Archivematica users rely on spreadsheets created in a specific way to perform tasks within or after Archivematica. Documentations and examples can be found here but there is no clear validation as can be performed by a machine. As one example, the metadata.csv and rights.csv files are “special” and are utilized by Archivematica to add metadata or rights metadata into the AIP’s METS file. Another example is the Avalon Media System having a specific Manifest.csv file that is used to recreate hierarchical information and additional metadata, which is used after a DIP is created from a stored AIP. It would be beneficial if this manifest could be validated prior to going through the preservation process. Both of these examples would benefit from a validation service that a user (or automated system) could access prior to ingest into Archivematica.

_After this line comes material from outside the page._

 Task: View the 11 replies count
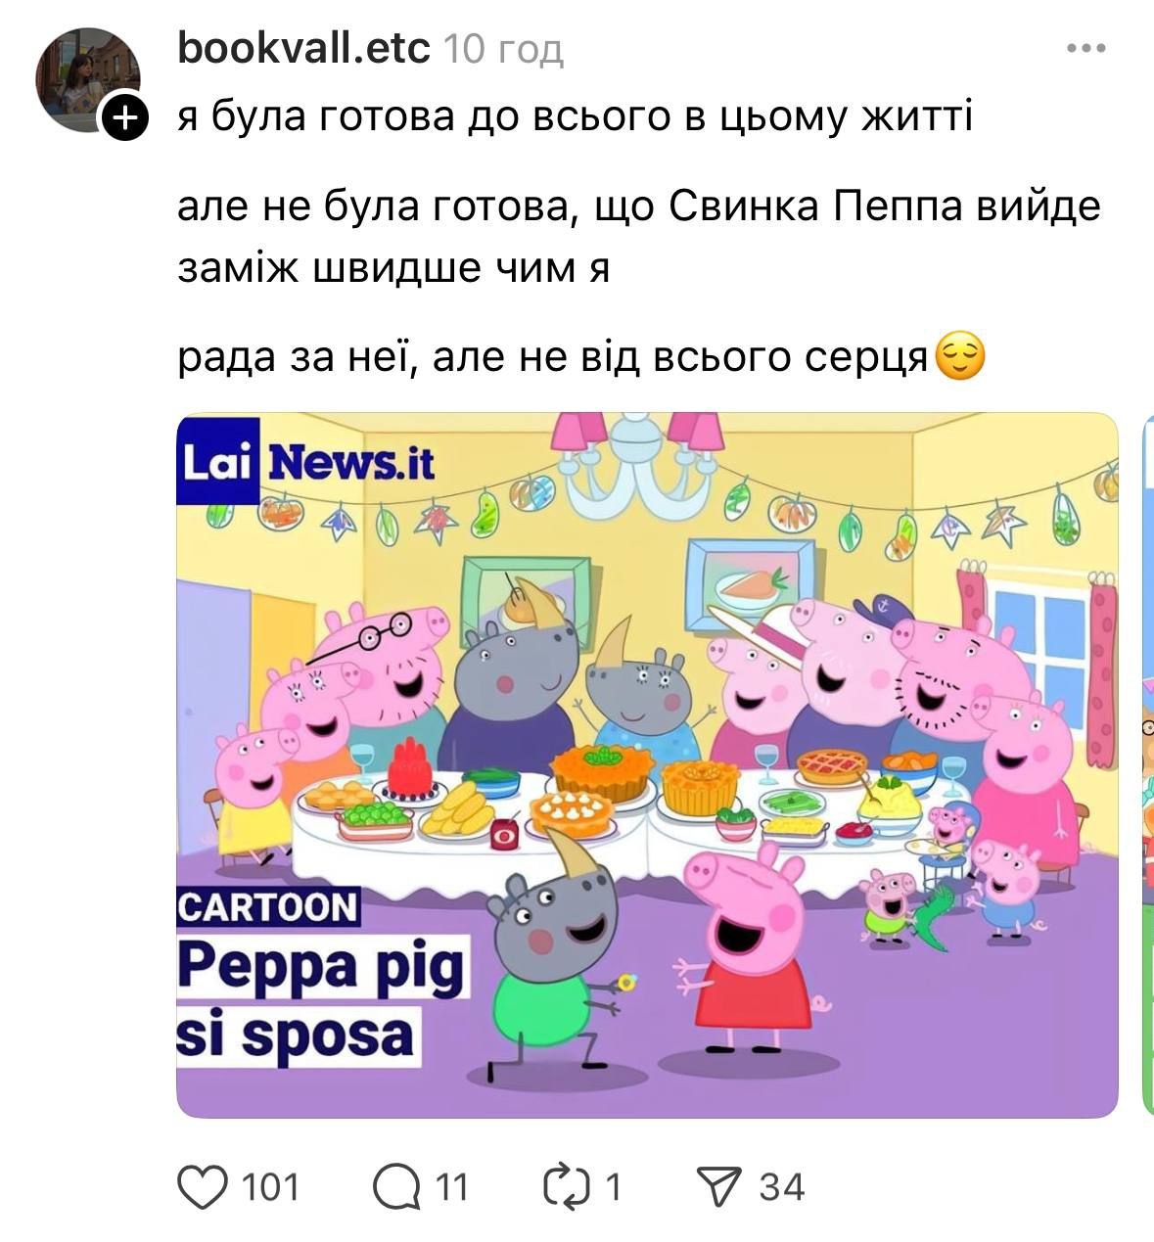[x=451, y=1187]
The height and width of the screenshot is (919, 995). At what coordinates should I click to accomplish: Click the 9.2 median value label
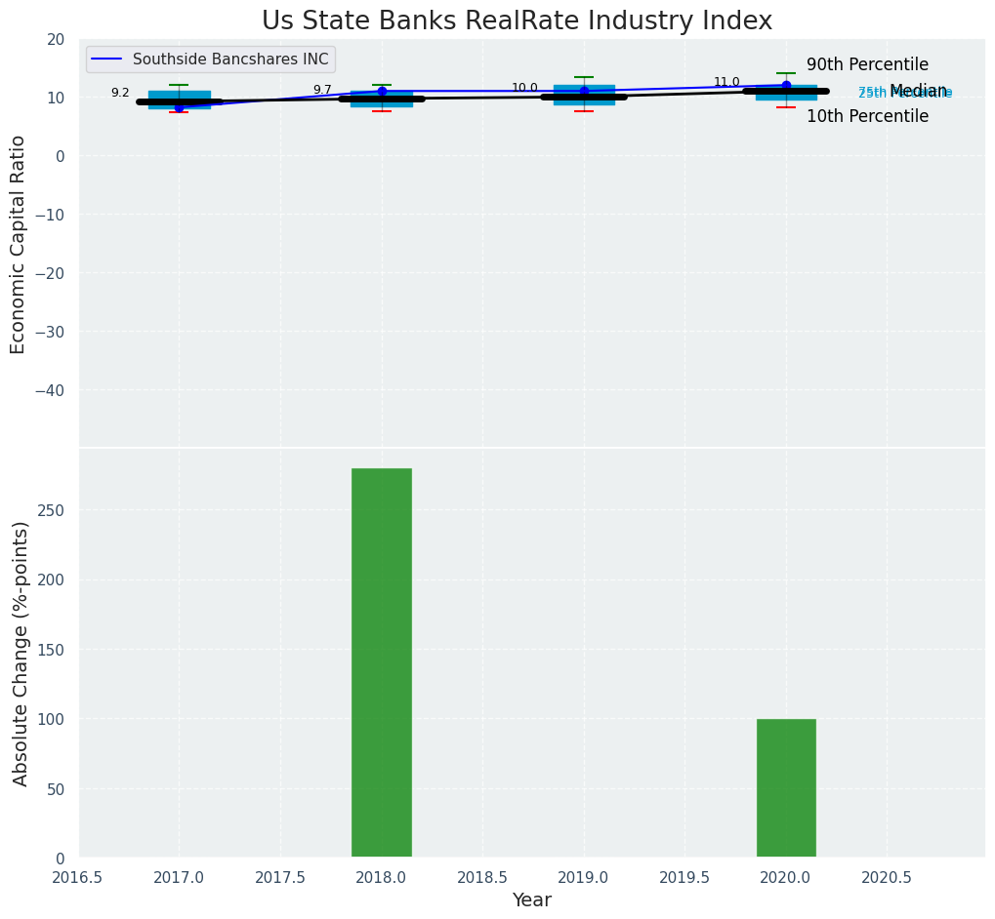pyautogui.click(x=120, y=93)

Chosen option: “1. API endpoint for pre-ingest CSV validation”, because it is flexible, it lays the groundwork for future work around CSV validation as a step to be taken by Archivematica. It doesn’t have the complications of the long-term maintenance and testing of a GUI component. It can be more easily automated. The solution allows for custom or institutionally-specific CSV to be used/added.

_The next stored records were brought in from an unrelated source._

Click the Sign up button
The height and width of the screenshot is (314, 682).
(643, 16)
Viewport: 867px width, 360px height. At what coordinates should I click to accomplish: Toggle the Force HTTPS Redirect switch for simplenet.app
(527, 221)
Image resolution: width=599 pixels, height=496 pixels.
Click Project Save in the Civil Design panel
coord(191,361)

Technically, this would live in the Archivematica codebase and be a new endpoint in the Archivematica API
Proposed endpoint below:
URL: /api/transfer/validate_csv Verb: POST Validates local CSV with validator service Python script Parameters: CSV input: Path to the CSV validator: Name of service CSV should be checked against, i.e. "avalon" or "rights" Response: JSON message: Approval or non-approval, depending on service output
Options are discussed with pros/cons outlined in the linked issue and pull request. Some are implicit in the above decision outcome and positive/negative consequences sections.